Racism has been coined as “America’s original sin.” I think that is true. For over four hundred years the white power structure of this country has perpetrated arbitrarily all manner of violence and shame upon a people just because of the color of their skin. It is an injustice of mythic proportions. Black Americans have suffered in ways we privileged can’t imagine, physically, mentally, emotionally, and yet the system of white supremacy persists, and all of us white people have, in some way or another, to greater or lesser extent, been complicit, at least owing to the easy and passive way of indifference.
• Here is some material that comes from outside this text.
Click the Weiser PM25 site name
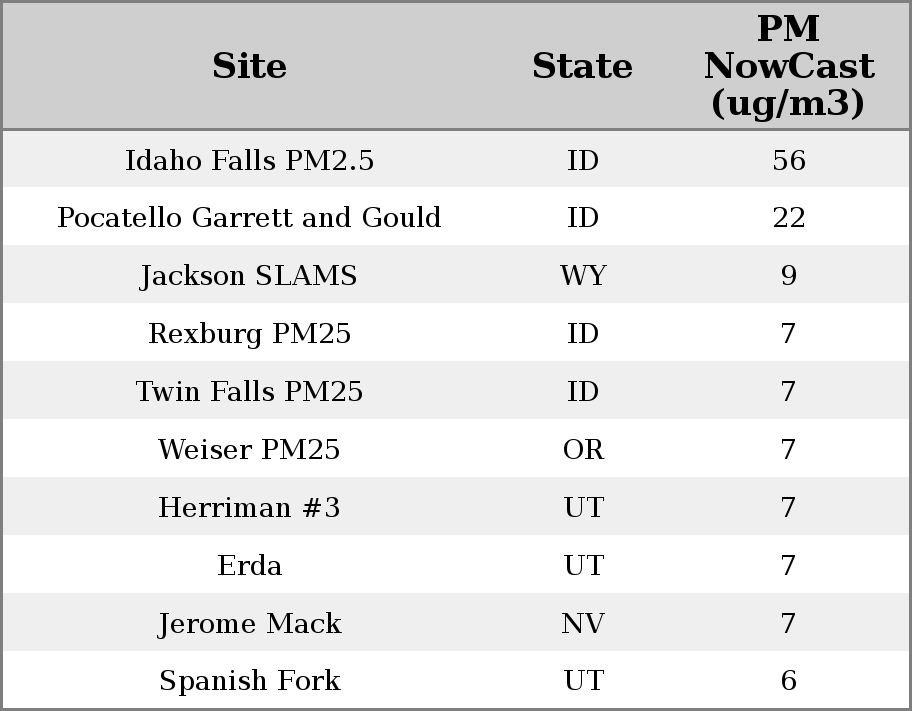 (x=249, y=450)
Our Church, All Saints, has chosen solidarity with our Black brothers and sisters. Many of you work tirelessly for justice and equality and mutual regard. You endeavor to practice the promise in our Baptismal Covenant of “respecting the dignity of every human being.” You say I’m bragging… maybe; but we have paid a price for our activism, our very Christian witness. Some whom you know have chosen to leave our fellowship. There are those who choose “comfortable church.” We’re not comfortable church. Judging from the comments on Facebook, some people know about us, but there are many who do not. We need to be more intentional about telling our story, letting people of good will and conscience know who we are. Some may be offended at what we profess, but many will come. There are many who have written off the church at large because of its hypocrisy when it comes to serving the least among us. They have good reason. But there is an emerging thirst for justice in our culture, and the Gospel of Jesus is a way to articulate that yearning, and it is also a way to collectively do something about it. So, tell our story, good people. Invite the seeker who you know would find a home at All Saints. Invite them to join us in making some “good trouble” (and good worship!). The world waits for the likes of us. The world waits for simple justice, and not so patiently. That is what Jesus was about. That is what we are about… is it not?